Seriously. This comprised what, 16% of the nation's economy and it's totally fucked up?
But now there's a system. Don't you want a system? A system will solve all of our problems? Otherwise, there will be chaos! ROADS!
Without government, who will mint new children?!
It's been fucked up for decades, which is why congress could sneak through this overworked tumor of a reform to begin with - none of the anti-government crowd had a better idea, and so they let the problem fester until someone else took the ball from them and tried something.
Some of the fault lies with the anti-PPACA nay-sayers, who constantly said "This gets done our way or not at all".
so they were fined and it came out of their paychecks?
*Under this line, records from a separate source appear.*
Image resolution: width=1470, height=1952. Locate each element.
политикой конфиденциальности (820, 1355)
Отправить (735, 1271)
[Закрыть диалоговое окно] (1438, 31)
I know I'm fined if I miss a regulatory compliance deadline.
In other words, they let their pelican beaks overload their hummingbird stomachs...
GOP obstructionism!
OT, but too good to pass up. Clinton apologizes for being honest:
"I thought something had to be done on the 'fiscal cliff' before the election. Apparently nothing has to be done until the first of the year."
Huffpo:
You got to look it up yourself, since the reason squirrels found 50 characters in the link.
will cost restaurants and other small businesses more than $822 million to implement, and generate more than 1.4 million annual paperwork burden hours.
But think of the jobs that will be created!